Member of the Victorian Legislative Assembly for Ringwood
- In office 3 April 1982 – 2 October 1992
- Preceded by: Peter McArthur
- Succeeded by: District abolished

Personal details
- Born: 28 November 1944 (age 81) Melbourne, Victoria, Australia
- Party: Labor Party

= Kay Setches =

Australian politician

Kay Patricia Setches (born 28 November 1944) is an Australian politician. She was a Labor Party member of the Victorian Legislative Assembly from 1982 to 1992, representing the electorate of Ringwood. She was Minister for Conservation, Forests and Lands from 1988 to 1990, Minister for Community Services from 1990 to 1992 and Minister Responsible for Child Care from 1991 to 1992.

Setches was born in Melbourne, and was educated at St Joseph's Collingwood, Cromwell Street State School, and the Collingwood School of Domestic Arts.

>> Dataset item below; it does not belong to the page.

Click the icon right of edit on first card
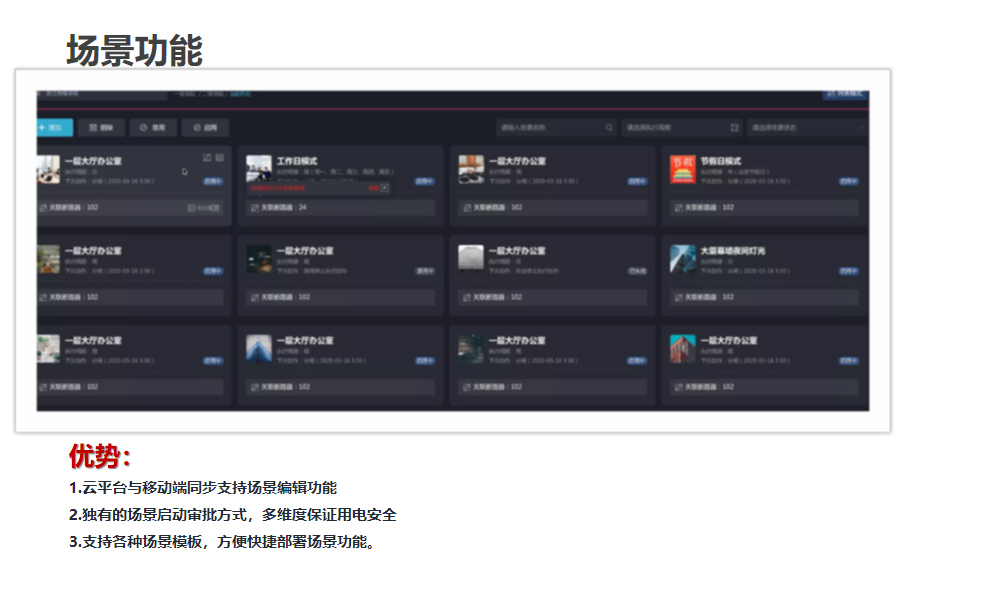1000x592 pixels. 219,157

She resided in Croydon from 1964, and was a shop assistant before entering politics. She joined the Labor Party in 1972 and was involved in a number of community organisations, including serving as co-ordinator of the Maroondah Halfway House Group, a women's refuge, from 1977 to 1978 and president of the Boronia Technical School Council from 1979 to 1983. She was also an advocate for the rights of people with intellectual disabilities.

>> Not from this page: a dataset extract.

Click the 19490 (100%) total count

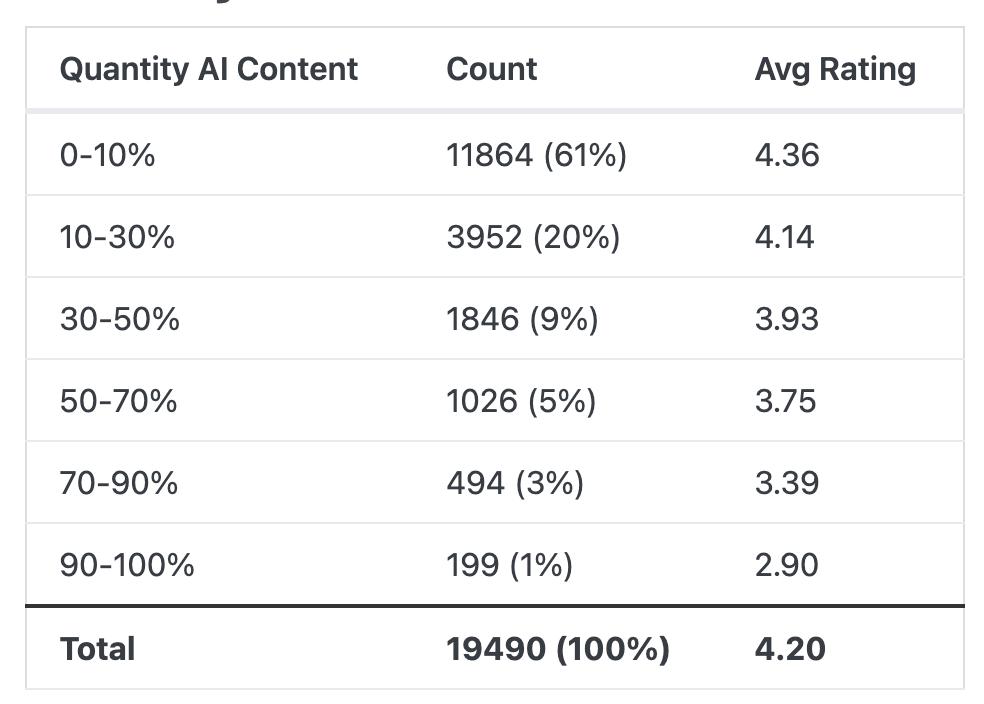point(557,649)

Setches was elected to the Legislative Assembly at the 1982 state election, defeating two-term Liberal MP Peter McArthur, and was re-elected in 1985 and 1988. She was promoted to the ministry in 1988 as Minister for Conservation, Forests and Lands, shifted to Minister for Community Services in 1990, and added the new portfolio of Minister Responsible for Child Care in 1991. Setches was minister during a period of significant change: she introduced mandatory reporting of child abuse, formally closed the notorious Sunbury Asylum however little was done to accommodate the insane who for the most part were left to roam the streets in places like St Kilda resulting in some being shot by police after turning violent, increased funding to Kew Cottages, and advocated the outlawing of surrogacy. Her seat of Ringwood was abolished for the 1992 election and she contested and lost the new notionally Labor seat of Bayswater as Labor were resoundingly defeated that year.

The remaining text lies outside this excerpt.